Mechanistic Comparison: SN vs. E
It was noted previously (here) that there were great similarities in SN and E in terms of the starting materials and reagents – both involve a molecule containing a leaving group, and a reagent that is either a nucleophile or a base (it was also noted in the Nucleophilic Substitution chapter that these two share similar properties). So why do some reactions go as substitutions and some as eliminations?
Unfortunately, not even the question can be that simple, let alone the answer! Reactions will not necessarily go 100% substitution, or elimination – they can follow both paths in different quantities. Obviously, some reactions will clearly be one or the other – for example in the substitution by OH– of I– in MeI where there are no β-hydrogens so 1,2- elimination cannot occur.
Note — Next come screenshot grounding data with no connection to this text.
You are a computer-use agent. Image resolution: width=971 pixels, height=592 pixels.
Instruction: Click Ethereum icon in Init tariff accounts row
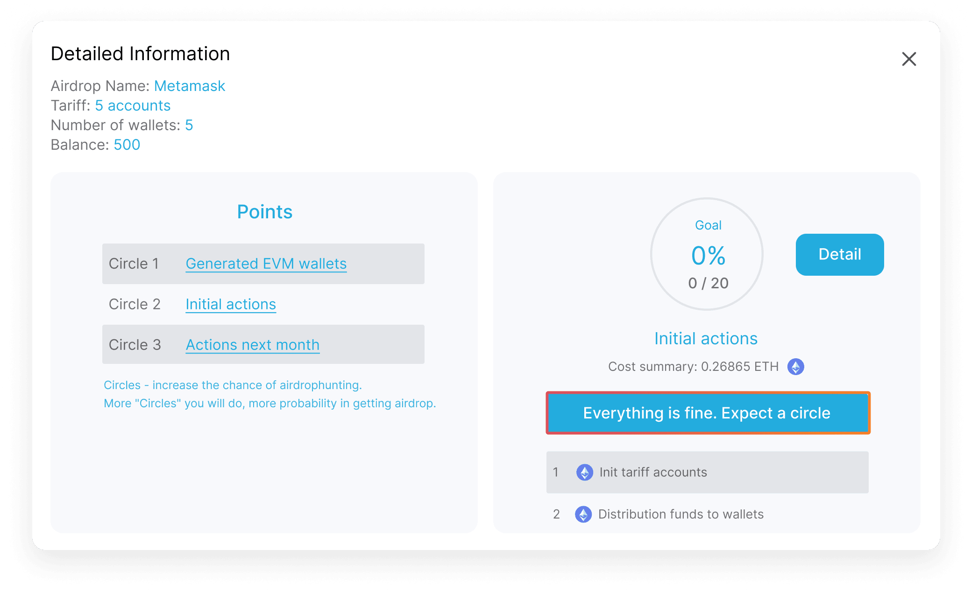point(584,472)
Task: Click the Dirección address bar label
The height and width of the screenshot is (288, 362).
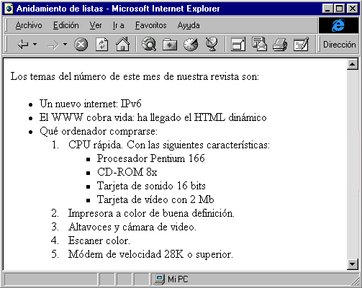Action: tap(340, 45)
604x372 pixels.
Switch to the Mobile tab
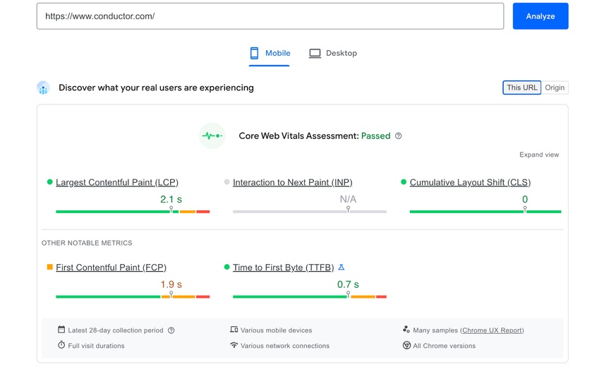[270, 54]
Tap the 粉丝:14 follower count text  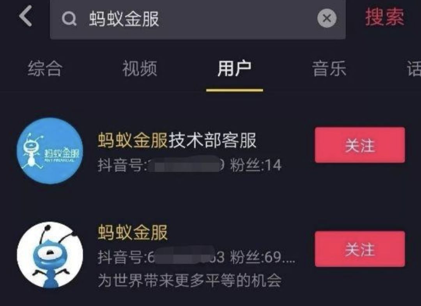tap(256, 165)
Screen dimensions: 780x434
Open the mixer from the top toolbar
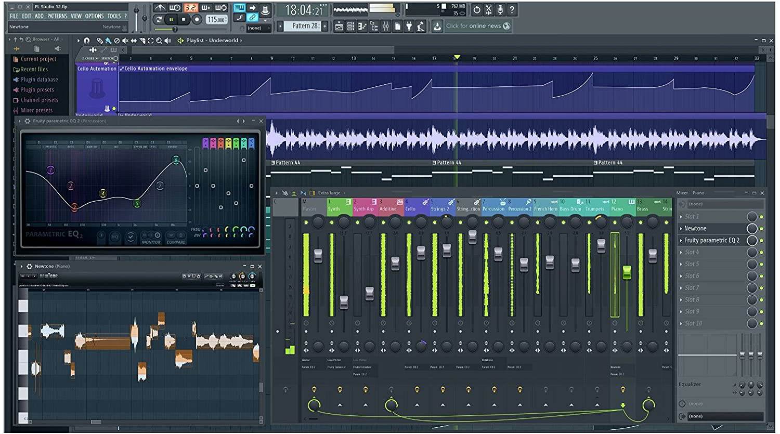(x=385, y=26)
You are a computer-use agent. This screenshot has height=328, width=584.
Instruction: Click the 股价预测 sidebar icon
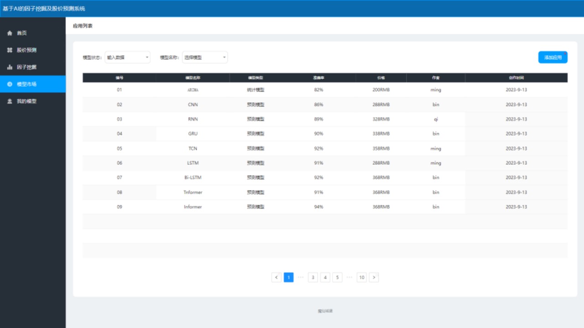[10, 50]
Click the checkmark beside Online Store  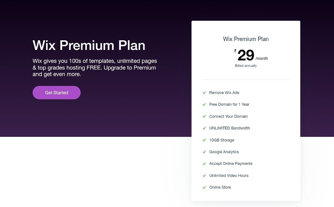[x=204, y=187]
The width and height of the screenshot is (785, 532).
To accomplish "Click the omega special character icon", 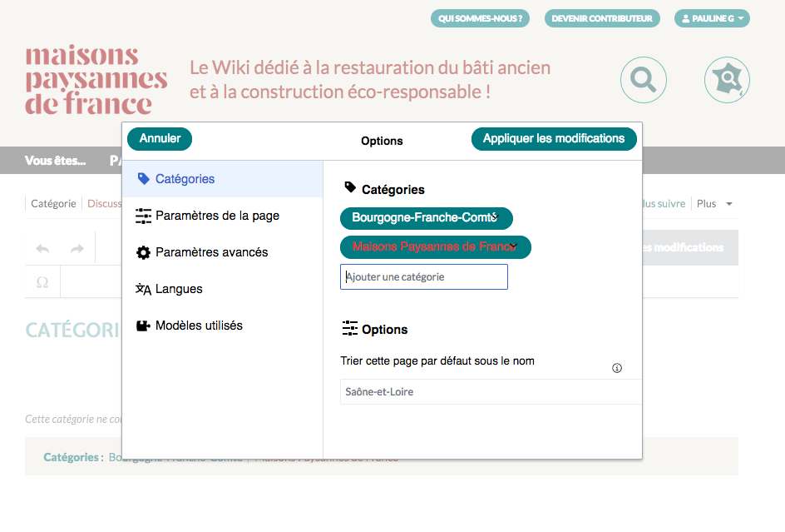I will [x=42, y=283].
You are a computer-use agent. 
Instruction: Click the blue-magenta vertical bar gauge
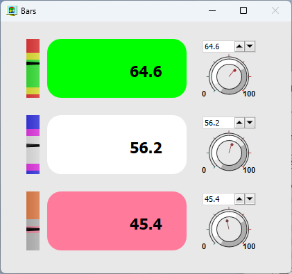[33, 144]
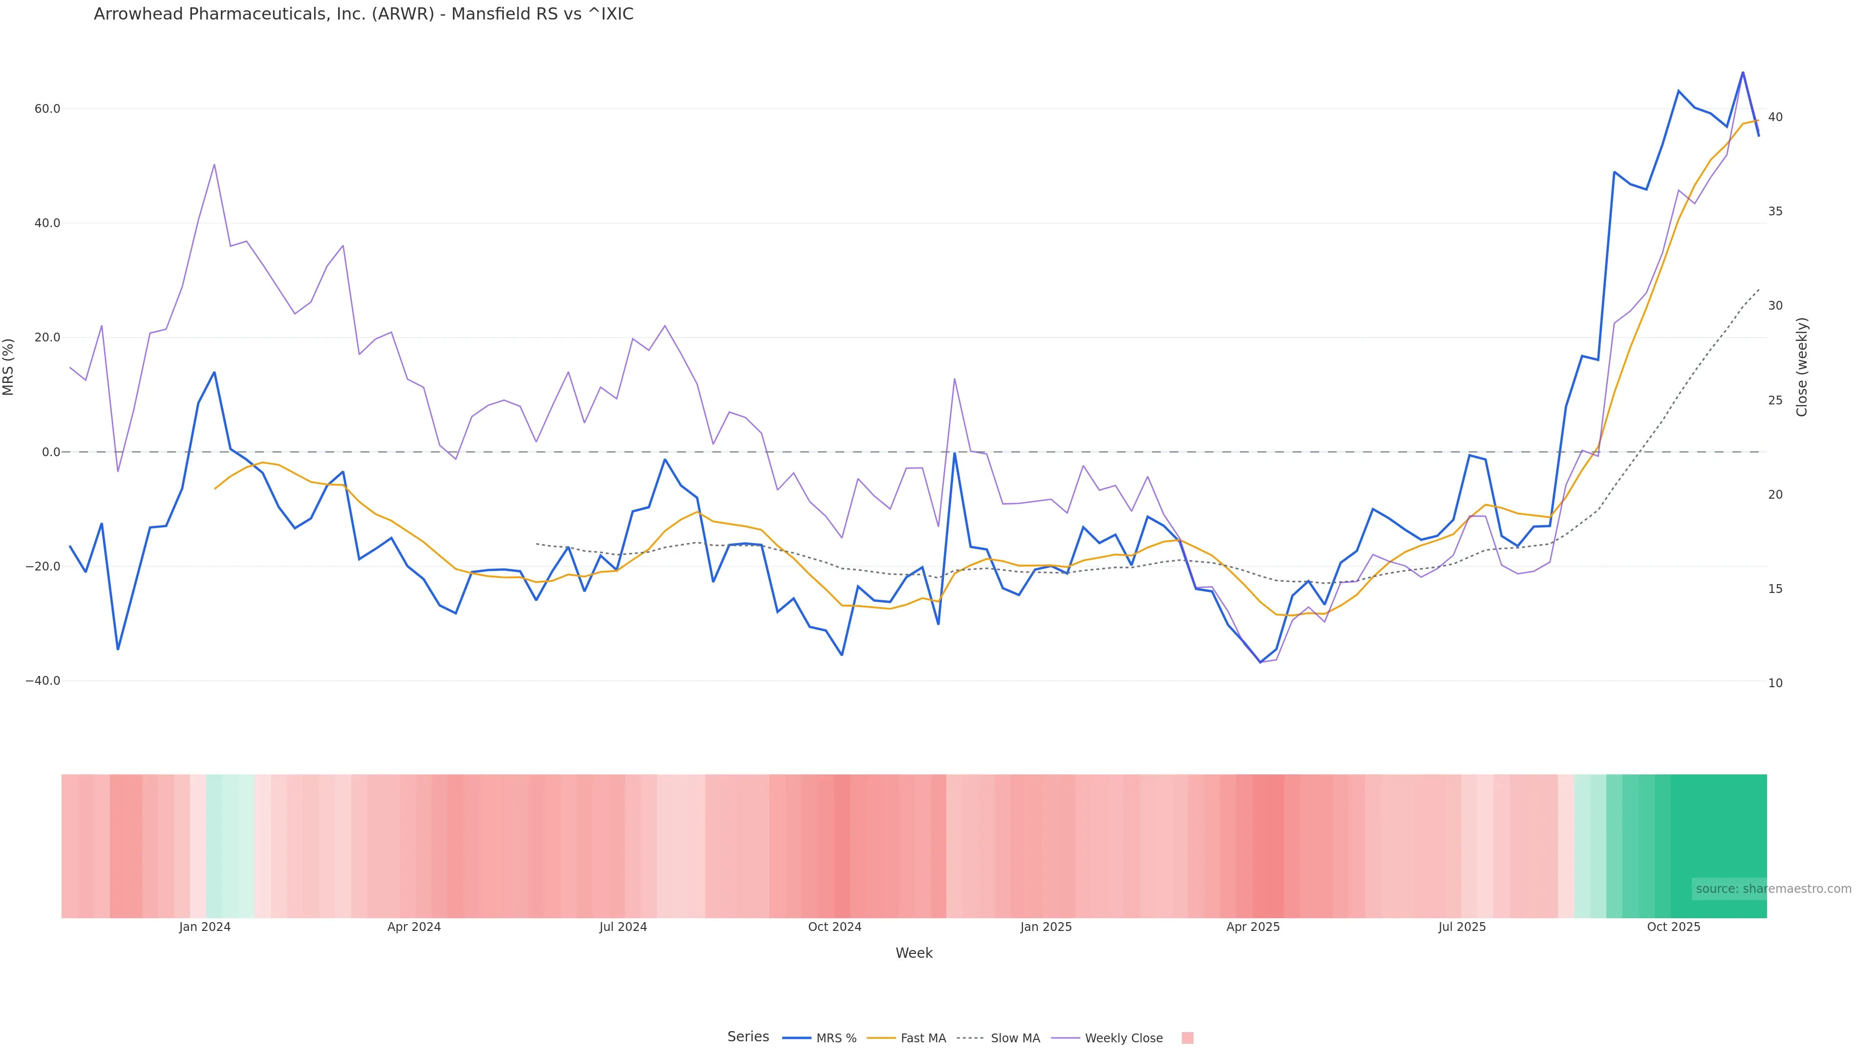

In the case of SN1 vs. E1, the rate determining step is the same in both cases (formation of a carbocationic intermediate) – from there the reaction may go either way. For SN2 vs. E2, the mechanisms follow different pathways from the start, but still the initial conditions are the same. A compound likely to undergo SN1 will also be likely to undergo E1, rather than E2, and vice versa – so in comparing the two reaction types, we must consider;
i. Which of E1/SN1 will be (or is) preferred.
ii. Which of E2/SN2 will be (or is) preferred.
iii. Whether anything will cause a shift in mechanism from unimolecular to bimolecular, or vice versa – shifting the mechanism does not necessarily leave the ratio of SN:E the same.
The overall products of such reactions can be analysed in terms of the percentage of alkene formed. Of course, similar factors to those which favoured SN1 over SN2 will favour E1/SN1 over E2/SN2 (or vice-versa) because of the mechanistic similarities (need of stabilised cation in the unimolecular process, benefit of not solvating the nucleophilic/basic species in the bimolecular process).
The proportion of elimination will rise as the carbon centres become more substituted – the reasons for this are summarized below;
1. This reflects the increased relative stabilisation of the TS as the number of alkyl groups on the developing double bond increases. In E2 this is clear in the TS – however the TS of E1 has not yet been mentioned, so this is less clear. The TS in question lies between the carbocationic intermediate and the product – so it contains some double bond character and hence favours increased substitution.
2. For E2 the increased steric hindrance towards nucleophilic attack will increase the rate of substitution; in E1 there are two steric benefits – steric hindrance to attack of the positive centre of the intermediate will facilitate deprotonation (elimination) rather than nucleophilic attack, and the centre remains sp2hybridised allowing greater substituent separation rather than returning to sp3 as in SN1. Also, therefore, elimination will be favoured by use of a bulky base (e.g. NEt3 vs. MeO–).
3. A nearby group (such as the phenyl substituent used in earlier elimination examples) able to conjugate to the developing double bond will enhance the elimination rate in both cases.
There is a thermodynamic effect involved too – as the temperature is raised, the proportion of elimination will rise because of the entropy increase inherent in releasing more molecules (substitution starts with two molecules and ends with two; elimination starts with two and ends with three).
This can be seen using the simple equation ΔG = ΔH – TΔS .As DS gets larger, the TΔS term causes ΔG to be more negative.